_Exercise goal_
Copy out every one of the following records precisely as they appear.

_Extracted records_
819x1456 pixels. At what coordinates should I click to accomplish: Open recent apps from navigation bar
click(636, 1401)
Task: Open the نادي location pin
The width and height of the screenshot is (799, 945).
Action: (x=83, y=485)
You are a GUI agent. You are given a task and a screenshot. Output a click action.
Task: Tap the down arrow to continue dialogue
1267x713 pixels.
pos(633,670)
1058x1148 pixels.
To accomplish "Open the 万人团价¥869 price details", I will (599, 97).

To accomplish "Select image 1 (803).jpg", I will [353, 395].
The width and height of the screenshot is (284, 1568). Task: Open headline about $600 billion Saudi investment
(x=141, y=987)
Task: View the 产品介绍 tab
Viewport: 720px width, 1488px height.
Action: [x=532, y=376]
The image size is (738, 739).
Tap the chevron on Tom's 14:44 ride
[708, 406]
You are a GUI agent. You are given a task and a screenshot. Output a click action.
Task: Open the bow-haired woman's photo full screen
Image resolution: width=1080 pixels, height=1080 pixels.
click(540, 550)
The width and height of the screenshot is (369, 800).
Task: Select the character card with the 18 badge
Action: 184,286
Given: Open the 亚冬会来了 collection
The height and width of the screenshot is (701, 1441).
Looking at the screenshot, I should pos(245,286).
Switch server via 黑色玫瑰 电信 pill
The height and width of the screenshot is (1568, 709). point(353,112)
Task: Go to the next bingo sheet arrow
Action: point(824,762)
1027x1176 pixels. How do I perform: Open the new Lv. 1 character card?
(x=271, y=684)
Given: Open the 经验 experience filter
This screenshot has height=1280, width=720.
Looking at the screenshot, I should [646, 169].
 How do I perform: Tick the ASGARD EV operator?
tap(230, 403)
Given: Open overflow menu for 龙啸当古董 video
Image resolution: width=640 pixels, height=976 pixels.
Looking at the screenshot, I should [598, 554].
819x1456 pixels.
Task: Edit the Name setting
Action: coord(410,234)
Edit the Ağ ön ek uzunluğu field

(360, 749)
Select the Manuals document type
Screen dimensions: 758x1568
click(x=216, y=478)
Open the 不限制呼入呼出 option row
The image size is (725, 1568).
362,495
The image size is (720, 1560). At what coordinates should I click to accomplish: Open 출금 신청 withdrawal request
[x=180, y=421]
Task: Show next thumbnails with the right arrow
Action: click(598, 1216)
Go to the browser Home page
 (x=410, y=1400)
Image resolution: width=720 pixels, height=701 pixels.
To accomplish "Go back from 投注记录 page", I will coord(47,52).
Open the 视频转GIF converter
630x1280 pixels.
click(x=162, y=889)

_Exercise result_
819x1456 pixels. At what coordinates should I click to accomplish: Open recent apps from navigation bar
click(636, 1401)
Task: Open the نادي location pin
The width and height of the screenshot is (799, 945).
Action: (x=83, y=485)
You are a GUI agent. You are given a task and a screenshot. Output a click action.
Task: Tap the down arrow to continue dialogue
1267x713 pixels.
pos(633,670)
1058x1148 pixels.
To accomplish "Open the 万人团价¥869 price details", I will (599, 97).

To accomplish "Select image 1 (803).jpg", I will [353, 395].
The width and height of the screenshot is (284, 1568). Task: Open headline about $600 billion Saudi investment
(x=141, y=987)
Task: View the 产品介绍 tab
Viewport: 720px width, 1488px height.
Action: [x=532, y=376]
The image size is (738, 739).
Tap the chevron on Tom's 14:44 ride
[708, 406]
You are a GUI agent. You are given a task and a screenshot. Output a click action.
Task: Open the bow-haired woman's photo full screen
Image resolution: width=1080 pixels, height=1080 pixels.
click(540, 550)
The width and height of the screenshot is (369, 800).
Task: Select the character card with the 18 badge
Action: 184,286
Given: Open the 亚冬会来了 collection
The height and width of the screenshot is (701, 1441).
Looking at the screenshot, I should pos(245,286).
Switch server via 黑色玫瑰 电信 pill
The height and width of the screenshot is (1568, 709). point(353,112)
Task: Go to the next bingo sheet arrow
Action: point(824,762)
1027x1176 pixels. How do I perform: Open the new Lv. 1 character card?
(x=271, y=684)
Given: Open the 经验 experience filter
This screenshot has height=1280, width=720.
Looking at the screenshot, I should [646, 169].
 How do I perform: Tick the ASGARD EV operator?
tap(230, 403)
Given: Open overflow menu for 龙啸当古董 video
Image resolution: width=640 pixels, height=976 pixels.
Looking at the screenshot, I should [598, 554].
819x1456 pixels.
Task: Edit the Name setting
Action: coord(410,234)
Edit the Ağ ön ek uzunluğu field

(360, 749)
Select the Manuals document type
Screen dimensions: 758x1568
click(x=216, y=478)
Open the 不限制呼入呼出 option row
The image size is (725, 1568).
362,495
The image size is (720, 1560). At what coordinates should I click to accomplish: Open 출금 신청 withdrawal request
[x=180, y=421]
Task: Show next thumbnails with the right arrow
Action: click(598, 1216)
Go to the browser Home page
 (x=410, y=1400)
Image resolution: width=720 pixels, height=701 pixels.
To accomplish "Go back from 投注记录 page", I will coord(47,52).
Open the 视频转GIF converter
630x1280 pixels.
click(x=162, y=889)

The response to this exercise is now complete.